From the time of Nimrod and Asshur, Mesopotamia had been a hotbed of Babylonian idolatry and occultism. “The discovery of a vast number of cuneiform tablets at Mari, beginning in 1933, revealed among other things the existence of a complex cult of prophets and seers whose activities precisely resemble those of Balaam” (
Bible Knowledge Commentary).

Balaam was a pagan diviner; he is called a soothsayer in Joshua 13:22. Balaam did not know Jehovah God; He know
about Him. Knowledge of Jehovah had spread all over that part of the world by then because of Israel’s Exodus from Egypt. Balaam used the name Jehovah (Nu. 22:19), not because he knew God personally, but because he tried to make himself a servant of Jehovah in order to manipulate Him. Like all good witchdoctors, Balaam was a master schemer. Balaam practiced divination by using such methods as looking into the liver. We perhaps see this in Numbers 22:40, as the sheep’s liver was preferred. (See the PowerPoint presentation #5 “Ancient Babylon” in Bible Times and Ancient Kingdoms.) Balaam thought God could be controlled by enchantments (Nu. 24:2). He thought God is changeable like pagan gods (Nu. 23:13-14, 27-29). Balaam went along with Balak’s divination efforts because he believed in such things. This is the first mention of Baal in the Bible (Num. 22:41). Balaam was perfectly at home in this idolatrous context.

Balaam spoke prophecies but he was not a true prophet of God. God can use anything He pleases. He even spoke by Balaam’s ass (Nu. 22:28). God gave prophecies to the heathen kings Pharaoh (Gen. 41:25), and Nebuchadnezzar (Daniel).

Balaam was an enemy of God and he perished with the enemies of God (Nu. 31:7-8). Balaam was doubtless with the Midianites to instruct them and to get rewards from them.

2. Balaam’s journey to Moab

Question: Why did God first tell Balaam not to go and then tell him not to go? Compare Num. 22:12, 20.

God first let Balaam show his true character. Balaam did this in his first reply to the elders of Moab (Nu. 22:7-13). Balaam made it sound like God had only forbidden him to go at that time (verse 13). He also did not tell them that God had specifically said he could not curse Israel for Israel is blessed. Balaam left this out because secretly he wanted to leave the door open for them to return. It was a negotiating process! Balaam proved from the beginning that he was a deceiver and not a true servant of Jehovah. After Balaam showed his true character, God used him for His purposes to show His power over the gods of the nations. This is like the situation with Pharaoh. Pharaoh rejected God the very first time Moses stood before him, and God hardened his heart and made him stubborn to the very end to make an example of him.
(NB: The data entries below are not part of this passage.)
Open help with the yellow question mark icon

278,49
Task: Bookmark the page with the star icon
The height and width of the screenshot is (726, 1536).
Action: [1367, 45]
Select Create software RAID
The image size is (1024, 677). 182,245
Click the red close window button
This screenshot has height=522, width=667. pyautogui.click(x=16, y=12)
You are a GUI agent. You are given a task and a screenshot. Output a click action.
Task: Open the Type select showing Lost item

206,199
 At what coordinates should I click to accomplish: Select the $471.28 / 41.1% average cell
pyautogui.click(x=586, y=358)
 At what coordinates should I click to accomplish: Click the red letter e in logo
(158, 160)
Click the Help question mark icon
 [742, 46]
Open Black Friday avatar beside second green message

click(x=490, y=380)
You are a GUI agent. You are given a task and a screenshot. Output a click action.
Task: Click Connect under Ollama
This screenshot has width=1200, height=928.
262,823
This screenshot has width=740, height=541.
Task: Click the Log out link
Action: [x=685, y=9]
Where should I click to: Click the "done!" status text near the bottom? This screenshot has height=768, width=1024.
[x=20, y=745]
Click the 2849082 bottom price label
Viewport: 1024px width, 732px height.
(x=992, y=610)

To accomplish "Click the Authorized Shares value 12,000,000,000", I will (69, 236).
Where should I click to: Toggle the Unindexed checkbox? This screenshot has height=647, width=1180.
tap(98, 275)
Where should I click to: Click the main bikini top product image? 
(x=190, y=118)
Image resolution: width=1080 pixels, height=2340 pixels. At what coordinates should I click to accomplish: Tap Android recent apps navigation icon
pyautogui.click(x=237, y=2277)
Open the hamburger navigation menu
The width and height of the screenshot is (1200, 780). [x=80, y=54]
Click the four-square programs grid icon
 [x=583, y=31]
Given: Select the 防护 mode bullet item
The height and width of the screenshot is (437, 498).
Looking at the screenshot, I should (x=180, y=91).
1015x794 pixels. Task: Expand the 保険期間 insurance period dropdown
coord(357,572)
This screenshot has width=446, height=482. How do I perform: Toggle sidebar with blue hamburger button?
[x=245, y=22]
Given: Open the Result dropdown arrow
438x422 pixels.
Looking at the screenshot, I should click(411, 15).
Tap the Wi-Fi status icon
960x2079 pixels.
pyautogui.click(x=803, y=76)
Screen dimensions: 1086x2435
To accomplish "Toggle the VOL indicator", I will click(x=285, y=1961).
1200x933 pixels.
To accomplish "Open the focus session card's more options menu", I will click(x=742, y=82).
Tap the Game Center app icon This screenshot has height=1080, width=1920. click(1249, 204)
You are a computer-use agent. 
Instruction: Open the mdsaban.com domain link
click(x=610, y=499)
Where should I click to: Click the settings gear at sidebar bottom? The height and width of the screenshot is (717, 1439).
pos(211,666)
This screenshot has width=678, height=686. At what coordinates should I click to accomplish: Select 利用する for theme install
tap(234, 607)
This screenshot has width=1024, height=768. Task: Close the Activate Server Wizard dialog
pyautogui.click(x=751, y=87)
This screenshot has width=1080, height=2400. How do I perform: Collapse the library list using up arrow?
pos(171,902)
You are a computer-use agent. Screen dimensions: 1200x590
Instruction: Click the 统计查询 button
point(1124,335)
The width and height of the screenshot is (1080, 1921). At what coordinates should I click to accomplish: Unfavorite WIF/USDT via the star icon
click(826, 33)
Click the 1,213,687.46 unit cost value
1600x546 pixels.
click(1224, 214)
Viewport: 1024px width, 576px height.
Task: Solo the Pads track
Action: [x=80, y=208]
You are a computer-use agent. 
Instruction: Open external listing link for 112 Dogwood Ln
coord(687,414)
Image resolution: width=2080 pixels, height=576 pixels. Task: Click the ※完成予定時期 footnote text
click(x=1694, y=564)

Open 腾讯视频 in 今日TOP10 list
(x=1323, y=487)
Question: Why did God get angry at Balaam and try to kill him on the way to Moab after He had told him to go? See Num. 22:20, 22-35.

God did not get angry because Balaam obeyed Him in going, but because of Balaam’s motive for going. By comparing Scripture with Scripture, we see in the New Testament that Balaam was plotting how he could manipulate Jehovah and get the rewards that were offered. Peter tells us that Balaam was rebuked for his covetousness (2 Pet. 2:15-16). Peter speaks of “the madness of the prophet.” This refers to his madness in thinking he could manipulate Jehovah God and find a way to curse Israel and get the reward of divination. The angel of the Lord said told Balaam that his way was “perverse” (Nu. 22:32).

3. Balak’s attempt to curse Israel (Nu. 22-24)

Israel was protected by God’s covenant through Abraham (Nu. 24:9; Gen. 12:3). Any curse of Israel will come back upon the head of the one who curses. Likewise the believer is blessed with all spiritual blessings in Christ (Eph. 1:3). It is impossible to curse that which God has blessed (Nu. 23:8, 23; Rom. 8:31). Proverbs 26:2 says “the curse causeless cannot come,” which means that a curse that is undeserved will not land and remain on a person, just as the sparrow and swallow flit around here and there and do not stay in one place. Hindu priests and occultists have tried to curse me, but to no avail, because I am safe in Christ. One man prophesied that I would be dead within the year, but that was a dozen years ago! The Bible says, “You are of God, little children, and have overcome them; because greater is he who is in you than he who is in the world” (1 Jn. 4:4).

God sees no sin in Israel (Nu. 23:21). This describes believing Israel’s eternal position in the Messiah. It does describe every Jew (Rom. 2:28-29). It also describes the New Testament believer’s position as clothed in Christ’s righteousness. Compare 2 Corinthians 5:21.

Balaam gives a prophecy of the Messiah (Nu. 24:17). He is described as a star and a scepter, denoting His glory and power (a scepter is a king’s rod of authority, Esther 5:2). The star might refer to the star that the wise men saw at Christ’s birth (Mat. 2:1-2). Jesus is the bright and morning star (Rev. 22:16). The morning star appears in the darkest part of the night, just before the dawn. Likewise, Jesus will come for His saints in the end time. The Messiah will establish His kingdom and rule with His scepter over all the world (Psa. 45:6).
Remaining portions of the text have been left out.